I'm bad for this. I'll hit my wedge, putt then move on forgeting about my club left behind until I need it next. in fact I've already had to replace a sand wedge this season.


----------



## Fourputt (Nov 18, 2006)

Never place a out of sight club behind you unless that happens to be on the way from the hole to your bag.

I'm a rider these days, so I quite often take a club or clubs to the green with me. I have never lost one because after hitting my chip or pitch, I lay the club(s) on the line from the hole back to the cart. That way someone in the group has to notice them and say something, even if I forget them myself. I also have a magnetic closure on my putter head cover, so I snap that around the shaft of the wedge. I never put the putter away without the head cover on it, so if I get to the cart and don't have the head cover, I immediately know what happened. 

I never lay my clubs on the flagstick for 2 reasons. One is that I don't want to make it someone else's job to pick up my clubs... I just think that's rude. The second is that I've seen people pick up the flagstick and leave the club lying there without even reminding the player who owns it to come and get it. A friend of mine almost lost a club because of that once. The flag was lying on the green on the side away from his bag, and he put his wedge on the flagstick.
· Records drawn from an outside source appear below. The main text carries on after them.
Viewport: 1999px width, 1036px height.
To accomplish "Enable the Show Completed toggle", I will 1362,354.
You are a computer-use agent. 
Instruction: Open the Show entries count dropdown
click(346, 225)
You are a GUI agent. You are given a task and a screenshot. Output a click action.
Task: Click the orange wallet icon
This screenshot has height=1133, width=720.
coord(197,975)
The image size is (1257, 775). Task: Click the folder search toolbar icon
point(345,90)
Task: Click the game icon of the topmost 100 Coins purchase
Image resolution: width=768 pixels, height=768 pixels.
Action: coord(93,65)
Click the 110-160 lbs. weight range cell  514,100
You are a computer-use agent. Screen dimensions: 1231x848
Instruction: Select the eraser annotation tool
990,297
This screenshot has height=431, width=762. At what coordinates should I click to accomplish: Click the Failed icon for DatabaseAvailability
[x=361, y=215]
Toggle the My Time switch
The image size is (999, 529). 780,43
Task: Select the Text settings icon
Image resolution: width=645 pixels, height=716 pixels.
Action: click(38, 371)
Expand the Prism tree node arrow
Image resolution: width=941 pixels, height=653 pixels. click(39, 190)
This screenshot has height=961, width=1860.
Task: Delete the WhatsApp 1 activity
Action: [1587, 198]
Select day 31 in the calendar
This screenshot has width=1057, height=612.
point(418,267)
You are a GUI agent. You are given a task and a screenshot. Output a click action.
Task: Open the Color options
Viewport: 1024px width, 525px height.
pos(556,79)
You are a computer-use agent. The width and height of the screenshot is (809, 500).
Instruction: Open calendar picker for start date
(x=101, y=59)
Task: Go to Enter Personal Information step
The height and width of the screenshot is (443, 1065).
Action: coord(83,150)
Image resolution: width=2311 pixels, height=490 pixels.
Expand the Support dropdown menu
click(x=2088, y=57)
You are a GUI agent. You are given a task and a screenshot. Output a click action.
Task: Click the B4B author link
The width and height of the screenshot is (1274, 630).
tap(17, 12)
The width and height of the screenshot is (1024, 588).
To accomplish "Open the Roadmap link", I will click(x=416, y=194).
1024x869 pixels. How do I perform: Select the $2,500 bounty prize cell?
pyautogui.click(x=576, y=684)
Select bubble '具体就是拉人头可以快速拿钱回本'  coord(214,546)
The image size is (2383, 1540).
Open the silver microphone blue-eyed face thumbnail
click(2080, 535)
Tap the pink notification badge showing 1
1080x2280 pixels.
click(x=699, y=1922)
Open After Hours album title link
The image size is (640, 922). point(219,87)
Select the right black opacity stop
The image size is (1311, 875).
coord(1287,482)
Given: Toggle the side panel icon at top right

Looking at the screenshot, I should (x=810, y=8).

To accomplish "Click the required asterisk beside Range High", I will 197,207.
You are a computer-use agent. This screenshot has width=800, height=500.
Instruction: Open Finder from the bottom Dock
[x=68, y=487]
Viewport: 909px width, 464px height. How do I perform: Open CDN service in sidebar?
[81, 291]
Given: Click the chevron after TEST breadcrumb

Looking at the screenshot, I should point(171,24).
After 3 putting from 12 feet, he was so mad that he forgot about the wedge. Another player replaced the flag in the hole and left my friend's wedge lying on the green. Fortunately one of the groups behind them turned it in to the pro shop. 

I've found that the best fail safe is to put it where someone has to just about trip over it when leaving the green. They will either pick it up or just say "Wedge!" as a reminder.


----------



## Surtees (Sep 11, 2007)

Yes I've done this before it was my first round with my new LW... Luckly someone handed it into the pro shop which is what I would do too. There is nothing worst them losing a club. Yes now I make sure I leave my club on the path back to my bag.


----------